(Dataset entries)
───

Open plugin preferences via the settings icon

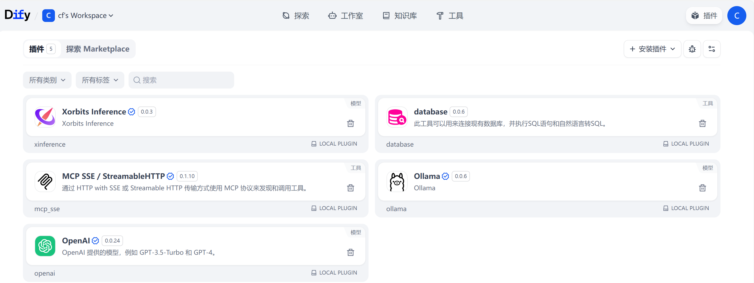(x=712, y=49)
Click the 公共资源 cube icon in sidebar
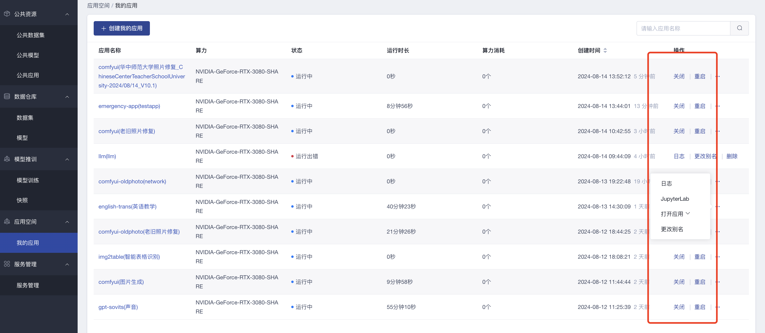Image resolution: width=765 pixels, height=333 pixels. click(7, 14)

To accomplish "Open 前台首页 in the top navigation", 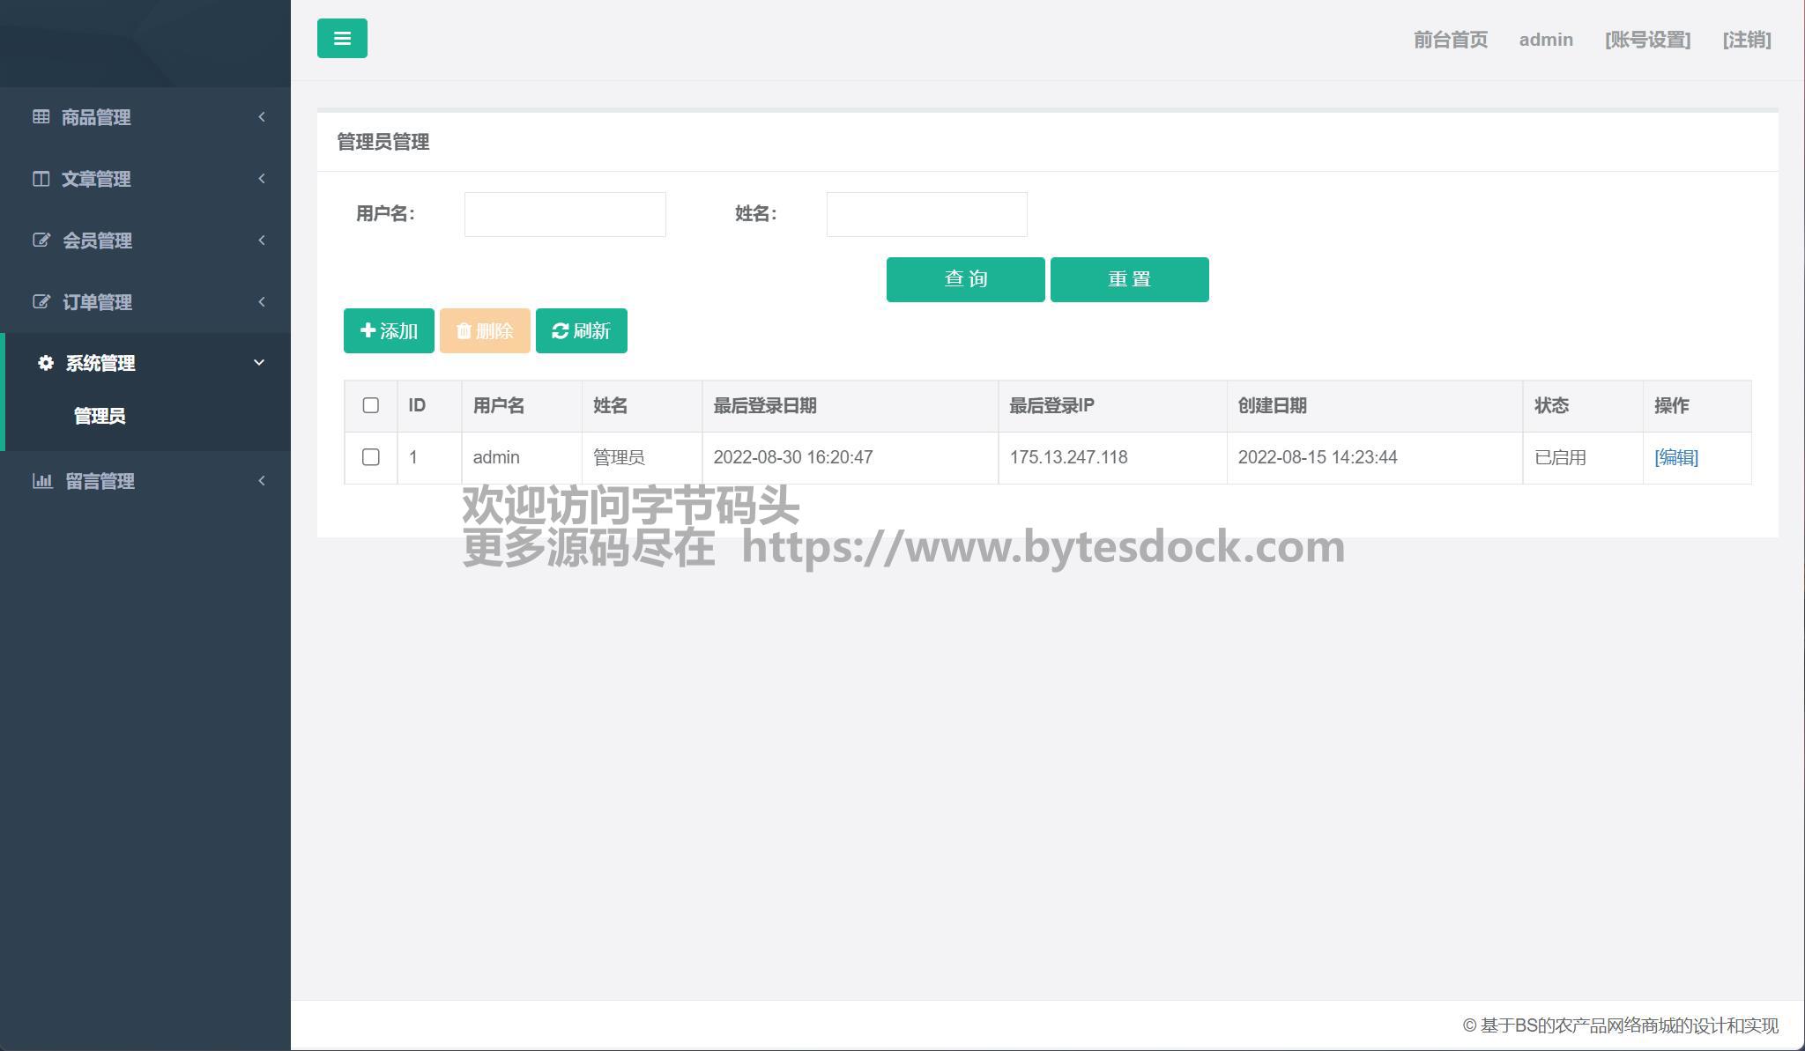I will [1450, 40].
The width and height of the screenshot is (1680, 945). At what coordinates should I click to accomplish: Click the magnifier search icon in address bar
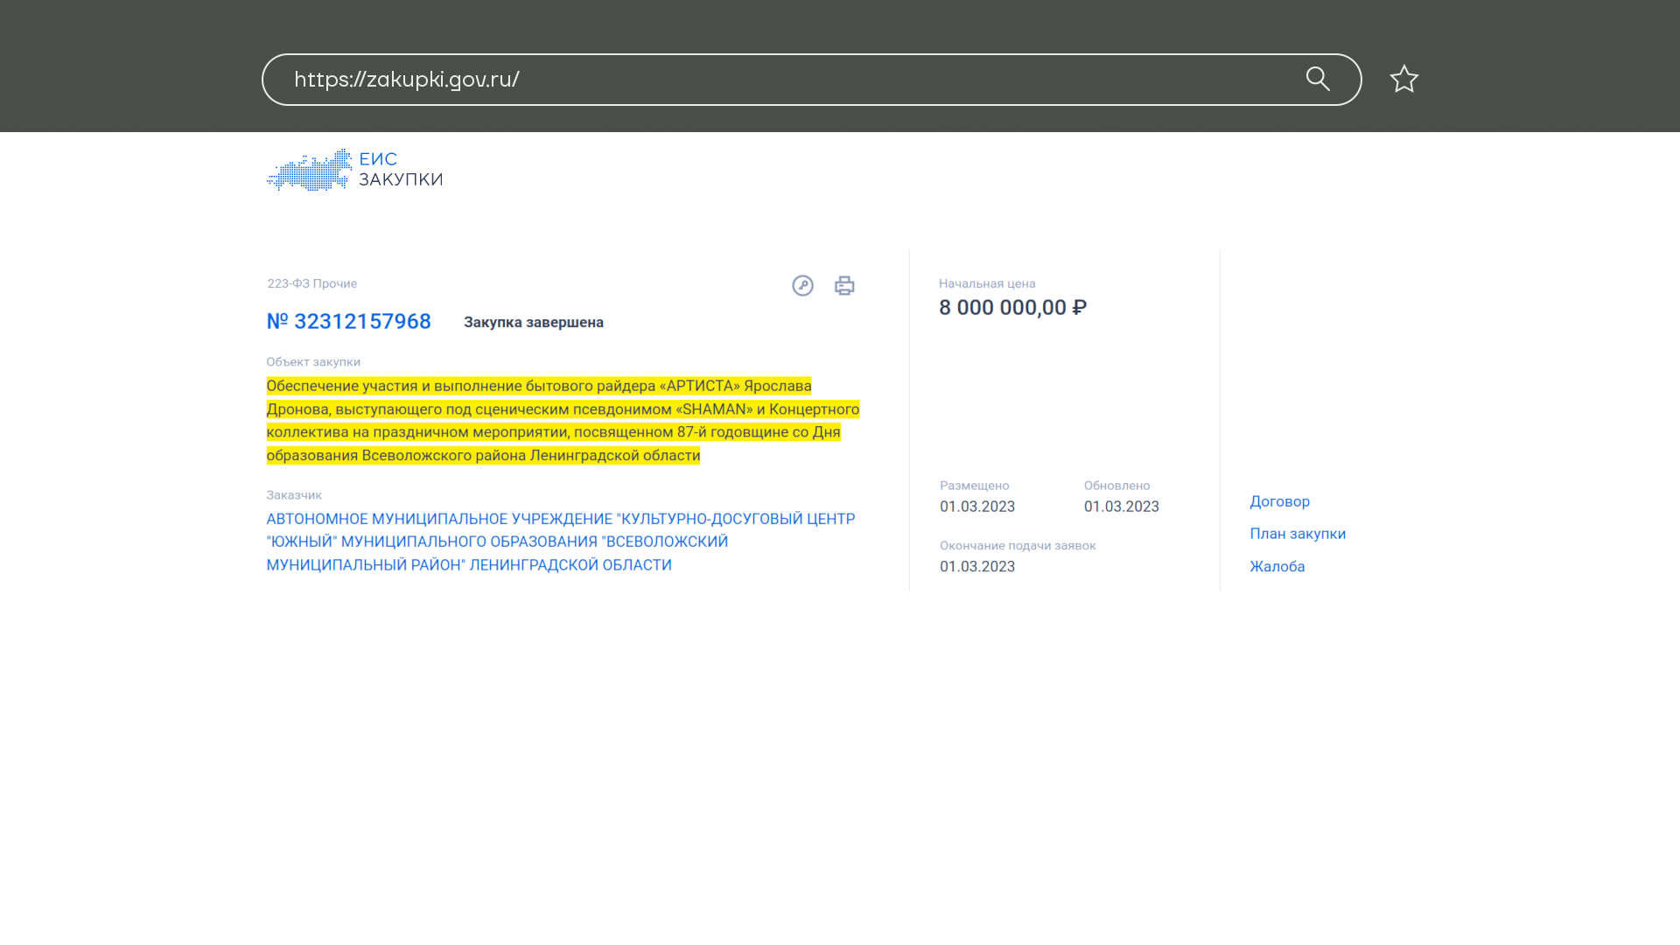(1318, 79)
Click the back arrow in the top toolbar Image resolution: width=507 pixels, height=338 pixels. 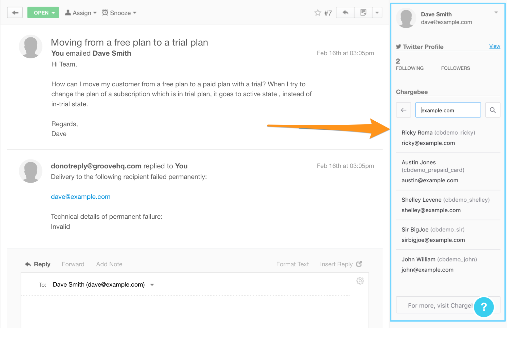click(x=15, y=13)
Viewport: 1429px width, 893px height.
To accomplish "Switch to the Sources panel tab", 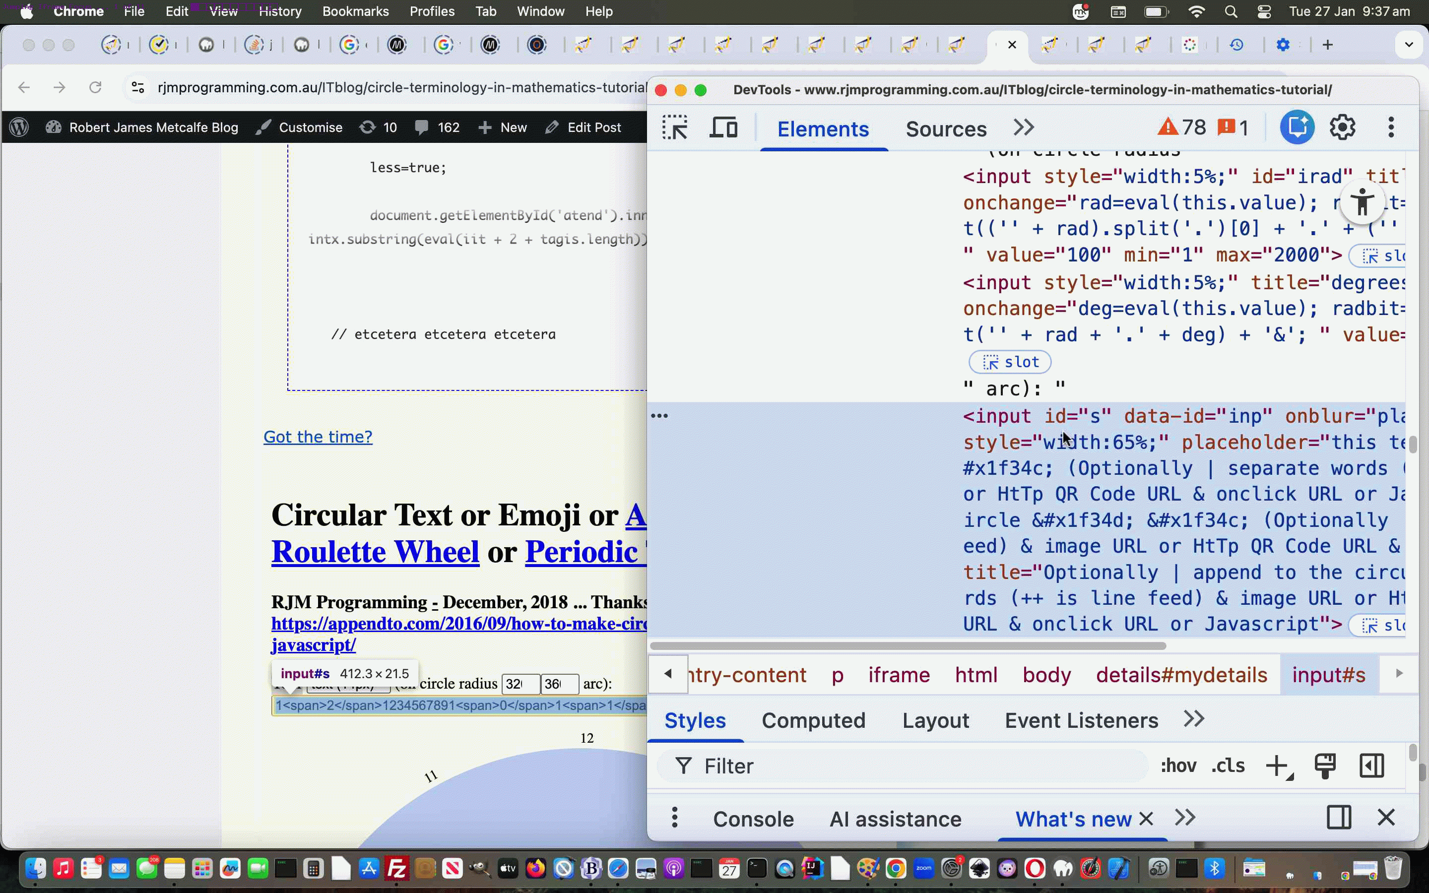I will 945,129.
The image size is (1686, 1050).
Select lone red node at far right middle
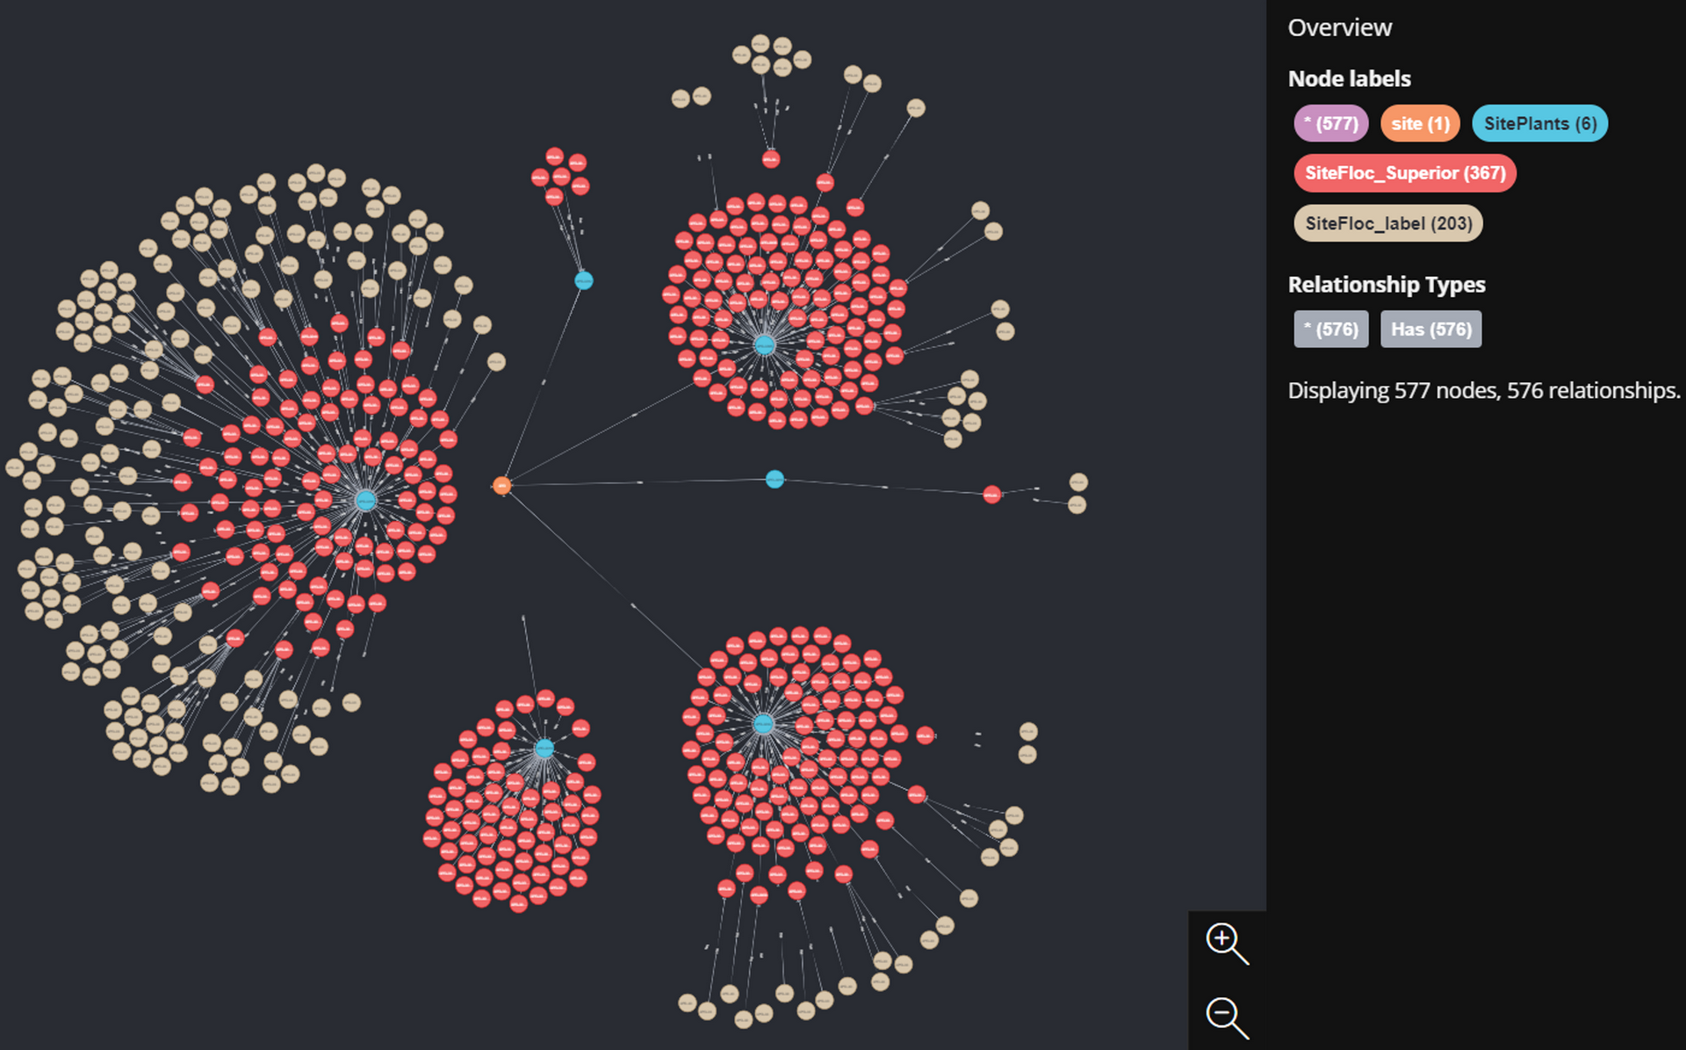click(x=991, y=495)
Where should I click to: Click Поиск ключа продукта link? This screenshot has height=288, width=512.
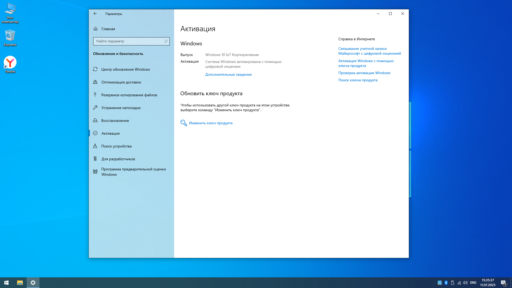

───

**What is needed**
Every line from the one containing "Select lone red node at far right middle" through the final line of the records above is to be written out exactly; nothing else, and no pictures.

**Task solution**
Select lone red node at far right middle
click(x=991, y=495)
Where should I click to: Click Поиск ключа продукта link? This screenshot has height=288, width=512.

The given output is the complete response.